The long dark descent into Holy Week has given way to the joyous awakening of Easter. Alleluia, Christ has risen. The Lord has risen indeed, Alleluia. At the Easter vigil a cacophony of bells greeted the return of the light of Christ. Easter Day, an abundance of flowers and sacred music at its most glorious heralded the new day. Churches throughout Christendom were packed to overflowing, their numbers enhanced by those who attend rarely except for special days such as Easter. What a spirited celebration! 

 Very quickly we moved from the depths of despair developed through Lent and Holy Week to a buoyant, celebratory spirit. The celebration is appropriate, important, and wonderful. But we also cannot let it erase the memory of the darkness that led to the celebration. It is healthy to keep in mind that this is not a romanticized story that happened in a book with a happy ending.  Rather, someone died for us. Someone died for you. And not just someone, but the son of God. And yes, there is a happy ending, but one bought at a dear price. 

The tendency to romanticize the story and quickly embrace the flowers and celebration perhaps stem from our very human approach to trying to fill the God sized hole within our spirits.  Each of us has a deep yearning for a relationship with our Creator.  However, the way in which we learn within our culture to fill any yearning is with a consumerist approach that tends towards the flashy and the comfortable.  This leads us to missing the reality of the sacredness of the gift with which we've been so abundantly graced. God’s son died on the cross that we might have life.

What next? Where do we go following the grand celebration of Easter? What can we do with our lives that would be an appropriate response? Perhaps part of our challenge in filling that God shaped hole is the way in which we interact with God’s creation. We may be pretty good at prayer and worship, but then get challenged when we, in the words of the dismissal from the Eucharist, “go forth into the world rejoicing in the power of the Spirit.” When we step outside of the church door, we are quickly engulfed by the spirit of the secular world, which is frequently not in harmony with the Holy Spirit.
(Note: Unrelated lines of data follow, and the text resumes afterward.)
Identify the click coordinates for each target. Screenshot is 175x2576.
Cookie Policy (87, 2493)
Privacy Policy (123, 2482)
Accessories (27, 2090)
 Yet that world outside the church doors is the one which we are called to love as God’s creation with the intensity with which we share and reflect on the love of Christ within the four church walls. God spoke all of creation into being. On each of the days of creation recalled in Genesis, God said “let there be….” and something more was called into creation. And God saw that it was good. The busyness that we experience within our lives, the multitude of tasks that tend to occupy our attention, cause us to take for granted the abundance and the sacredness that surrounds us. All of creation is the sacred workmanship of God, created to carry out his purposes. Likewise we are his workmanship, “For we are what he has made us, created in Christ Jesus for good works, which God prepared beforehand to be our way of life.” (Eph. 2:10) He created humankind and then commanded that we “fill the earth and subdue it…;” (Gen 1:28) that we be the stewards of his wondrous creation. 

While none of us will likely ever completely fill our God shaped holes until we go to our final reward, we can certainly fill part of the void by exercising the stewardship of all creation to which God called us at the very beginning of creation. We do this first by remaining aware that all that exists does so at God’s command and in response to his loving word. And, secondly, by treating every person and every created thing as though God had walked up to us and handed it to us personally. Actually, he did.